Exercise directions = For the entries that follow, state how many lines include the word "card", giving the number and nothing else.

Given records =

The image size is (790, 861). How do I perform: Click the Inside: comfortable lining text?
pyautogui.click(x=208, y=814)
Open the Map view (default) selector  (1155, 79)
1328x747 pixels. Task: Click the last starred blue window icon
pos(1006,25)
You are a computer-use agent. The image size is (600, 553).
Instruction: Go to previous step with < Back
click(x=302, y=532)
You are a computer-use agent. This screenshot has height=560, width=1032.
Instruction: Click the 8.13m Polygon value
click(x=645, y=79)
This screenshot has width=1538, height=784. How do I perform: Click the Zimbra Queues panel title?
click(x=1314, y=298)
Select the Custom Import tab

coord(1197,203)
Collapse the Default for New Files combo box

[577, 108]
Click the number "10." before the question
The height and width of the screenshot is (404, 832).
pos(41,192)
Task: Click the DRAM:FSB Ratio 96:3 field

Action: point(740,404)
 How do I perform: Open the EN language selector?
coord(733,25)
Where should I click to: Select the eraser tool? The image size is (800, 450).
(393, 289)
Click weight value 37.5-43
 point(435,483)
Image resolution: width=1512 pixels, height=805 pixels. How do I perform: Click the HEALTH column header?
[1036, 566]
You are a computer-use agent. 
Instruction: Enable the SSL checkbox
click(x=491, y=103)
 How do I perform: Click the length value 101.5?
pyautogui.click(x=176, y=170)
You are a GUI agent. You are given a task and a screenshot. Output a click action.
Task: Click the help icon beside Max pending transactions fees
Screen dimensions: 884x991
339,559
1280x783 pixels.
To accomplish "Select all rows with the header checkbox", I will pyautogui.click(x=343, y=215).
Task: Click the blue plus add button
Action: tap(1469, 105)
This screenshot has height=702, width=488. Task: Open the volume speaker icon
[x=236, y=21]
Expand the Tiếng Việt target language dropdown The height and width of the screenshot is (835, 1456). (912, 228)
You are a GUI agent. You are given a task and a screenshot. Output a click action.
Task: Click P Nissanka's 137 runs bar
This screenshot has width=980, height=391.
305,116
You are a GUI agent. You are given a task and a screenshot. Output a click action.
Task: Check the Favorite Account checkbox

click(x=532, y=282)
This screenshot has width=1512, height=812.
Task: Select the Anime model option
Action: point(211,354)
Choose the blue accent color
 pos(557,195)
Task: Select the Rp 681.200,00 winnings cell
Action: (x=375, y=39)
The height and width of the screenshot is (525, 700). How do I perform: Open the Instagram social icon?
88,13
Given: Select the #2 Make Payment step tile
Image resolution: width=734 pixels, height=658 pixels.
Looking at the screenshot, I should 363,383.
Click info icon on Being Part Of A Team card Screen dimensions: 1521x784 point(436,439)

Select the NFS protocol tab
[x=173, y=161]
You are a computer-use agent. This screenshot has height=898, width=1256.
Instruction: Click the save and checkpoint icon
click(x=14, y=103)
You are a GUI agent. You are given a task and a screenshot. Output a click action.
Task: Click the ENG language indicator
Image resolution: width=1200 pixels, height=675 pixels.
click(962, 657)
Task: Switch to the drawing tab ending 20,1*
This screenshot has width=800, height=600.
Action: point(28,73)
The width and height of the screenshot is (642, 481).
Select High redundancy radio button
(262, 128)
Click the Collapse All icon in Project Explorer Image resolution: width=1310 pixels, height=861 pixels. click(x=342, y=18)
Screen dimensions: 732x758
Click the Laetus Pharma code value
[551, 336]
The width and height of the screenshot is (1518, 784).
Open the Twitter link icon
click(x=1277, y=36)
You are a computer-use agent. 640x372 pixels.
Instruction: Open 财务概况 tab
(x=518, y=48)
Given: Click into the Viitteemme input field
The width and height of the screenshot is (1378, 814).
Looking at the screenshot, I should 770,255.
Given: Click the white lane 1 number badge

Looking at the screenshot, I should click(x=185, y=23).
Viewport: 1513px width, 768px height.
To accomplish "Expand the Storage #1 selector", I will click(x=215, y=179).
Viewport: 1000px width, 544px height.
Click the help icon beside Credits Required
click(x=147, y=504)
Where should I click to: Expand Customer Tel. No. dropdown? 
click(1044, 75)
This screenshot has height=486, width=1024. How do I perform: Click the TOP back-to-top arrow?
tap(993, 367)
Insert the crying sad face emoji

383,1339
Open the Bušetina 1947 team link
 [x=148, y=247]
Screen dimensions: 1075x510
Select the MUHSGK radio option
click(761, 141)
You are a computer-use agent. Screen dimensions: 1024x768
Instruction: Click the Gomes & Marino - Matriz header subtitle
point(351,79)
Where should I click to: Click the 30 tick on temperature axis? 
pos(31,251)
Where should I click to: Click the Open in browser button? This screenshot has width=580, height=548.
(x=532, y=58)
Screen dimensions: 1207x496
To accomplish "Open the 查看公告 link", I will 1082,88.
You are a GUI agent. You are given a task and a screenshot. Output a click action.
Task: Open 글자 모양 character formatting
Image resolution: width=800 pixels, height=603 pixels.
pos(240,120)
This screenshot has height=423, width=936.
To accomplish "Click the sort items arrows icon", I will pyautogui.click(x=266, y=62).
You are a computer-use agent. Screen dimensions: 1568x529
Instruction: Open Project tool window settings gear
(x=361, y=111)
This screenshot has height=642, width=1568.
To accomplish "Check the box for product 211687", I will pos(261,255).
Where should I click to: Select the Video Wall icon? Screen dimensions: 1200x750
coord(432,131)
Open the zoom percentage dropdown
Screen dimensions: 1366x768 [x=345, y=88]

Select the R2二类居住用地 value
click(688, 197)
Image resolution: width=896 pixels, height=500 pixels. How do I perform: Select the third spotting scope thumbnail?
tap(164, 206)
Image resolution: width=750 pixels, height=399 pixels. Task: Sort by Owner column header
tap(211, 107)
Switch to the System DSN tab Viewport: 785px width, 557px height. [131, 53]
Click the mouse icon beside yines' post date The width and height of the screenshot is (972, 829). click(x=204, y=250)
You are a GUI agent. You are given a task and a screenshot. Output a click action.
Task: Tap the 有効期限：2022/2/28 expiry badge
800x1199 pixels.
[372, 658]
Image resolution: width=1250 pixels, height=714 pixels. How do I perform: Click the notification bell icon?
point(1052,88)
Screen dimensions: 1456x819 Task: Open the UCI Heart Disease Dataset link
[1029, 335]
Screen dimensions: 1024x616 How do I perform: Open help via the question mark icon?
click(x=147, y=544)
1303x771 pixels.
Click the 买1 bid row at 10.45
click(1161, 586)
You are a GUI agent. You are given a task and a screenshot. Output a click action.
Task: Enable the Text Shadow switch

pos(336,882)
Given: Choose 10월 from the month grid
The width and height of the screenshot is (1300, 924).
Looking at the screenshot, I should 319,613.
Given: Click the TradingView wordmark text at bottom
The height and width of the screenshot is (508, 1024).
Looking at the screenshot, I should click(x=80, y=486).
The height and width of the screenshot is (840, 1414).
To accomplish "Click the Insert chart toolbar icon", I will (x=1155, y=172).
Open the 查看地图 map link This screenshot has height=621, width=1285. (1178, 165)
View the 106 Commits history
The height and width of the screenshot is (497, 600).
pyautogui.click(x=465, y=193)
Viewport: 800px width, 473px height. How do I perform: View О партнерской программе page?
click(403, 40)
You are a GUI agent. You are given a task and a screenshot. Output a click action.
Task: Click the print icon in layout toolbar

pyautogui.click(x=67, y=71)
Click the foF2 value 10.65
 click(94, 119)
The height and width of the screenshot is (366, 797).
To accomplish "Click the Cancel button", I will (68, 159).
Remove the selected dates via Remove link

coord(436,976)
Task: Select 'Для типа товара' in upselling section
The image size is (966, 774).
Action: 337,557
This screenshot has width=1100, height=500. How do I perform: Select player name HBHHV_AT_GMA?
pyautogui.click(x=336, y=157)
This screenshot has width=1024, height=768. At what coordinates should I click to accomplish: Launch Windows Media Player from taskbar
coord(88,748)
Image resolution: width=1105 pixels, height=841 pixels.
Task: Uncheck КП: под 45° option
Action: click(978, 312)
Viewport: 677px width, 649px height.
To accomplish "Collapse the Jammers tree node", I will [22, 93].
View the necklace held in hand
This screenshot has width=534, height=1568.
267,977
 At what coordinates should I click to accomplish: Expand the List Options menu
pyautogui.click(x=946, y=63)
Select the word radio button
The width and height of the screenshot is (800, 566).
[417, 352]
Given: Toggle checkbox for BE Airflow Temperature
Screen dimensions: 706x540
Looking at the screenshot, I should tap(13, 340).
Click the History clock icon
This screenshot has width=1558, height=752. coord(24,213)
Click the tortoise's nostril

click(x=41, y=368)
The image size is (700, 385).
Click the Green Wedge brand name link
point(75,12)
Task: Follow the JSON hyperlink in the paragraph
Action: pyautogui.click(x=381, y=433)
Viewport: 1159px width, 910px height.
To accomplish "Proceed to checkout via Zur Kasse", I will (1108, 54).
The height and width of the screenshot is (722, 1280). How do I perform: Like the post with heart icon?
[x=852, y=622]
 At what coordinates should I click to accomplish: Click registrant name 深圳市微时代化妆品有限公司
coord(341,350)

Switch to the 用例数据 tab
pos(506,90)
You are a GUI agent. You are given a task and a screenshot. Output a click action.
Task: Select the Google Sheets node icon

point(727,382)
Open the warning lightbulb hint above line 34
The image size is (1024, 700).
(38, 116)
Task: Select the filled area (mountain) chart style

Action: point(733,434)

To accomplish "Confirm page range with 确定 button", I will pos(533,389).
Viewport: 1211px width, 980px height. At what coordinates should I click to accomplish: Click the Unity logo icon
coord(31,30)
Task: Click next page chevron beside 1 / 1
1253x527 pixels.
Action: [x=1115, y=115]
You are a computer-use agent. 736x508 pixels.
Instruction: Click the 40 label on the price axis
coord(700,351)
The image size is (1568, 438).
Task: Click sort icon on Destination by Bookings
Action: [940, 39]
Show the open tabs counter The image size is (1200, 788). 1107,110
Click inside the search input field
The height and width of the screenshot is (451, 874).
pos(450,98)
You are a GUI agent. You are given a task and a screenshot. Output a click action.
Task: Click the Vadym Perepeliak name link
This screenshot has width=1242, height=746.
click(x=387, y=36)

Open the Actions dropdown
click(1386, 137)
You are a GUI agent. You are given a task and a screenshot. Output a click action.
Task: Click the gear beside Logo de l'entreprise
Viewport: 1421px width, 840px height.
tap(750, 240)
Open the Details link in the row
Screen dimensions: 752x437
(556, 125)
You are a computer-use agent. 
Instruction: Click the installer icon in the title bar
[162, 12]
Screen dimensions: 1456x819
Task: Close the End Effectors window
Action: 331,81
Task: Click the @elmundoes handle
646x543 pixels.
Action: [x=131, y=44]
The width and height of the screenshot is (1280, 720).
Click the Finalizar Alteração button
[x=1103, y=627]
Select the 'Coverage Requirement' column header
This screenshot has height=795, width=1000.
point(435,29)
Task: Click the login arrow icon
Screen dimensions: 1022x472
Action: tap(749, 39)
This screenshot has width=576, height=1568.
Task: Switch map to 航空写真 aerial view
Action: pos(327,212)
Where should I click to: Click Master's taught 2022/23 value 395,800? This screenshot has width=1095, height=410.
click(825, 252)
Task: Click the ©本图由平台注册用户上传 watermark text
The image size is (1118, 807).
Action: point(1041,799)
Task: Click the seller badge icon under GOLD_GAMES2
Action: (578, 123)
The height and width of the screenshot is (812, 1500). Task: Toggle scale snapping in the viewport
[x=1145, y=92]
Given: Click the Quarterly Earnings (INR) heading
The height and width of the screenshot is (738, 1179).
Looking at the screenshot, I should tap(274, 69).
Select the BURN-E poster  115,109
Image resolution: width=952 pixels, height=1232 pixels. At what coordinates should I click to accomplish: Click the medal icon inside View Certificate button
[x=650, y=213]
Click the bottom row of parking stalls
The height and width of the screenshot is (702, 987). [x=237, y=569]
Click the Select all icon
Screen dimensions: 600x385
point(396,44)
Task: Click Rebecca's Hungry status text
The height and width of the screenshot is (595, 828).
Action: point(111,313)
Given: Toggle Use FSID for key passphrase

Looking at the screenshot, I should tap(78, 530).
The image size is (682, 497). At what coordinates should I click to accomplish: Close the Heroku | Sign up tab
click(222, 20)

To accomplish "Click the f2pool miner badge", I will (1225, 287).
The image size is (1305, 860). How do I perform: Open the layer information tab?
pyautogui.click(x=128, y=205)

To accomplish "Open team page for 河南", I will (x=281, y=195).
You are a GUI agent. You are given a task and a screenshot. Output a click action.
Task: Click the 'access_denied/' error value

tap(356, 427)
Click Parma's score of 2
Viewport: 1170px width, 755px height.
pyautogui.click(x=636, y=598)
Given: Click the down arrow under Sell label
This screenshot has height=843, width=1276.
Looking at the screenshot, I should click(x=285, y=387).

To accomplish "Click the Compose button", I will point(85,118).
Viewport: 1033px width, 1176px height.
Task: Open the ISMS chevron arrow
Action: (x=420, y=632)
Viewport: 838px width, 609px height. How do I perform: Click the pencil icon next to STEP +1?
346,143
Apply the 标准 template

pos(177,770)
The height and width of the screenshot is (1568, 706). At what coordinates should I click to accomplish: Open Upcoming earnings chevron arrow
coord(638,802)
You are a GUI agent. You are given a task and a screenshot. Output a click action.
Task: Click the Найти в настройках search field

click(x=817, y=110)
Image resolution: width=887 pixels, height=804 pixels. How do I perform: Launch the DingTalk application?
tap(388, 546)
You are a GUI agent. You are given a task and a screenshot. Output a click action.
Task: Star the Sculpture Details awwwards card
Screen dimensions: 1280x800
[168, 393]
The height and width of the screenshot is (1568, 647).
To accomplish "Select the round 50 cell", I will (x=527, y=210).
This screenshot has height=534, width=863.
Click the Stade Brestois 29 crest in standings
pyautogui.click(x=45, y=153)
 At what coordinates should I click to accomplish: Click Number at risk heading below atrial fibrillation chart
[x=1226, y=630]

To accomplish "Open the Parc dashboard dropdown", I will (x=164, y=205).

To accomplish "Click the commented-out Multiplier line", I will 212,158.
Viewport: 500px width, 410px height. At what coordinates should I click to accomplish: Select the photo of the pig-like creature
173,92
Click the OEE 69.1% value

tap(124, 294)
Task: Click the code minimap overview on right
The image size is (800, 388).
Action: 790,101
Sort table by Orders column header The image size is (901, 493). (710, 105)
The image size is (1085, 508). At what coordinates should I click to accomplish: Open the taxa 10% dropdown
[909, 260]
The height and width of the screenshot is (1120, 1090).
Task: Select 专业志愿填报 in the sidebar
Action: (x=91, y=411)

Solution for this problem = 2